SOURCE DOCUMENT -
Do you use alternate tunings?

I only use drop-D now and then.

There's a significant difference between classical and acoustic. How do you manage the two styles? Do you integrate the two in your compositions?
The more I practice, the easier it is to change style. It was only difficult when I started out using a thumbpick in '97. I borrow classical writing techniques to use in fingerstyle and jazz tunes. In particular, I don't often use full chords. I use fragments. That way, I have room to build up if I need to. If you play a song with all six strings ringing and you want to get louder, how do you do it?
You tell me! (...laughter)

We have never seen you play electric guitar. Are you planning to play one?
I have a Kirk Sand on order and I'm buying one of Jim English's jazz models.

How has the music of Chet Atkins and Jerry Reed influenced you, musically?
Those guys paved the highway for us. A brilliant performer, a brilliant writer. How can we add to the legacy?

What other fingerstyle guitarists have strongly influenced your music?
Richard Alcoy, Pat Kirtley. Both have really bent over backwards to help me out. Tommy Emmanuel has also influenced me.

SUPPLIED ENTRIES -
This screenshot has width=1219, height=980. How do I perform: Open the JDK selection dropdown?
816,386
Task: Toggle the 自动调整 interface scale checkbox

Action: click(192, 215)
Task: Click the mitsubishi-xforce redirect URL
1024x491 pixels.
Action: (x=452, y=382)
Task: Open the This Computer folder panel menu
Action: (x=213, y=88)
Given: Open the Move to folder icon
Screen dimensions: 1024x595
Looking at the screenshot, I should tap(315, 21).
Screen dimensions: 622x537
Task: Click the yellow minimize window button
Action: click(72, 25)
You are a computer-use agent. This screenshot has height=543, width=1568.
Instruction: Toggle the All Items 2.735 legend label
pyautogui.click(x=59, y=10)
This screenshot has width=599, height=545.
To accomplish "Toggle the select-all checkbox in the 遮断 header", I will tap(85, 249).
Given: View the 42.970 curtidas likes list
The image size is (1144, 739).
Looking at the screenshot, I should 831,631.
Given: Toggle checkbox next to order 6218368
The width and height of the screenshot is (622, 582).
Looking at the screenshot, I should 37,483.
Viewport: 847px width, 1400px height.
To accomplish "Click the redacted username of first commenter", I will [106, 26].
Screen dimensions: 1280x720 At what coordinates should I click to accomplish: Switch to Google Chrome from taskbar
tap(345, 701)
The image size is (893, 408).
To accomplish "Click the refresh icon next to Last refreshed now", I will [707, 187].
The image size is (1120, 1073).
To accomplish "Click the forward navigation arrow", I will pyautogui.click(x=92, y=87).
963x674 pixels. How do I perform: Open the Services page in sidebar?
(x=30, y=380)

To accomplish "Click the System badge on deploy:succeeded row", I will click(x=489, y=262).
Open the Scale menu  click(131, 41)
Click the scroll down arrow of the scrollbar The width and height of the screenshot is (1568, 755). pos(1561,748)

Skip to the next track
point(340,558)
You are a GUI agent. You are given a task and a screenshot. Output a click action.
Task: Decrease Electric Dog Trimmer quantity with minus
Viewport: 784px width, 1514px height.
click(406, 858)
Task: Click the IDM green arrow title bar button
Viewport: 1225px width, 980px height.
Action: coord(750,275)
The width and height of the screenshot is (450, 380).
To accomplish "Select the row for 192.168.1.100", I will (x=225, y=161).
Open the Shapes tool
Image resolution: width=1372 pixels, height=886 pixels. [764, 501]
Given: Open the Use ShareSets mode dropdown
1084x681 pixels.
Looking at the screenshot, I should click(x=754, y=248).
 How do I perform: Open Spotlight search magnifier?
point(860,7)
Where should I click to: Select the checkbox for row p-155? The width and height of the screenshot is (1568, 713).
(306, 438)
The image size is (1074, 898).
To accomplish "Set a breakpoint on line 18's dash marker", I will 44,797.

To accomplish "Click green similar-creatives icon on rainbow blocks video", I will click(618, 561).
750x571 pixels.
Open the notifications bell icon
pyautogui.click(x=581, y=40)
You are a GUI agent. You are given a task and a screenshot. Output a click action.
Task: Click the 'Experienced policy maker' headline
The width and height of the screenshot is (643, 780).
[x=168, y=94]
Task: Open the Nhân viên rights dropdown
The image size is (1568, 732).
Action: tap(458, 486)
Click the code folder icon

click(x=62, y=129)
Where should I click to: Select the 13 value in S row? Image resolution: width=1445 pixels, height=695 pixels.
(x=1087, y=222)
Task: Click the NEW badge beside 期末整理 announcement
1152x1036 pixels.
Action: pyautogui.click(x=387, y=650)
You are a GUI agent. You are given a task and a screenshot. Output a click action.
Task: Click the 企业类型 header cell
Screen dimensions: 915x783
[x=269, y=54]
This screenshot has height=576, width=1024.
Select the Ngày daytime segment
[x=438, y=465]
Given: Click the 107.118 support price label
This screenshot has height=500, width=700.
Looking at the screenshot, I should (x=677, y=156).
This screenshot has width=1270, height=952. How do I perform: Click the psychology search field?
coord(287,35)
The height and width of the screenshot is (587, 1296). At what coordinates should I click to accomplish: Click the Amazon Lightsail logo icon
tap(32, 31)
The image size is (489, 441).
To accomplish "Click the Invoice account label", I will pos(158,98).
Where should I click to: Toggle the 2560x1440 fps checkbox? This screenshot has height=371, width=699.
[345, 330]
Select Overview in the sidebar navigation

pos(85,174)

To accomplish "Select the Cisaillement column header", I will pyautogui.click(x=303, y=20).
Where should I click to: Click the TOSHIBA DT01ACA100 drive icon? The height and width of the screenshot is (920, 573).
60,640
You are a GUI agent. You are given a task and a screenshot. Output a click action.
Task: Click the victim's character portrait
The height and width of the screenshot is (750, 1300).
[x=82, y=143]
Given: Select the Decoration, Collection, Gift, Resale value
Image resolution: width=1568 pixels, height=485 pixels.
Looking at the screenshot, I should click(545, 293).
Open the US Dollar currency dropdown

PROBLEM DETAILS -
Can you copy the guitar interview word for word, beginning at "The more I practice, the" and stopping after "tell me! (...laughter)"?

ANSWER SECTION -
The more I practice, the easier it is to change style. It was only difficult when I started out using a thumbpick in '97. I borrow classical writing techniques to use in fingerstyle and jazz tunes. In particular, I don't often use full chords. I use fragments. That way, I have room to build up if I need to. If you play a song with all six strings ringing and you want to get louder, how do you do it?
You tell me! (...laughter)